Chapter 18 - Angiopoietin-1/Tie-2 signaling in traumatic brain injury

Abstract

Traumatic brain injury (TBI) causes severe pathological changes, including neuronal dysfunction and disruption of the blood-brain barrier (BBB). Therefore, treatment of these conditions is a therapeutic strategy for TBI. Angiopoietin-1 (Ang-1) is an angiogenetic glycoprotein that promotes neurogenesis and angiogenesis via activation of Tie-2, a tyrosine kinase receptor. In the brain, Ang-1 is expressed in astrocytes, pericytes, and brain microvascular endothelial cells (BMECs), while Tie-2 is expressed in BMECs and neuronal cells.
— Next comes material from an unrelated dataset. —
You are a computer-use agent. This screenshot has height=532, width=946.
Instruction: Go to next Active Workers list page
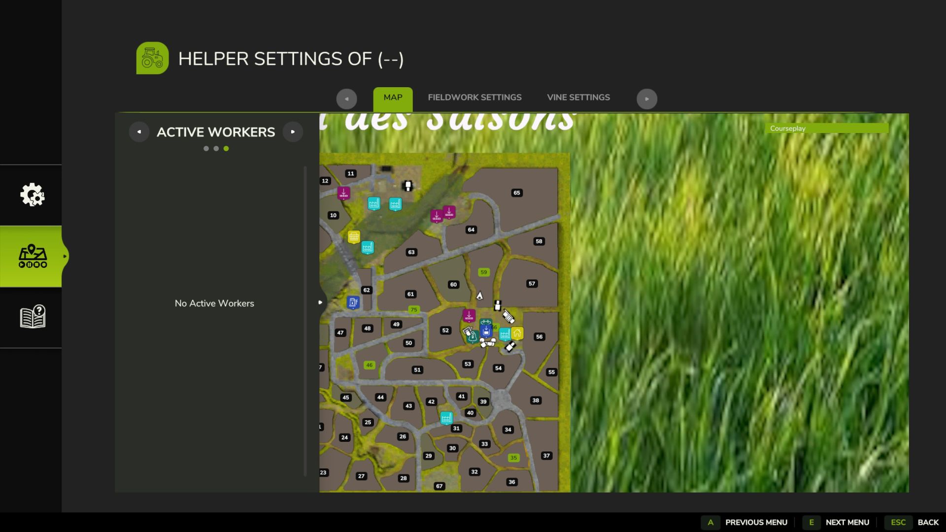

In some TBI patients, the expression levels of Ang-1 are increased and are associated with good outcome after TBI. In TBI animal models, Ang-1 upregulation and exogenous Ang-1 reduce neuronal apoptosis and promote neurogenesis via phosphorylation of Tie-2. Furthermore, the TBI-induced BBB disruption is alleviated by activation of the Ang-1/Tie-2 signaling pathway. Together, these findings suggest that Ang-1/Tie-2 signaling is neuroprotective against TBI and that drugs that activate this pathway may have therapeutic potential for TBI.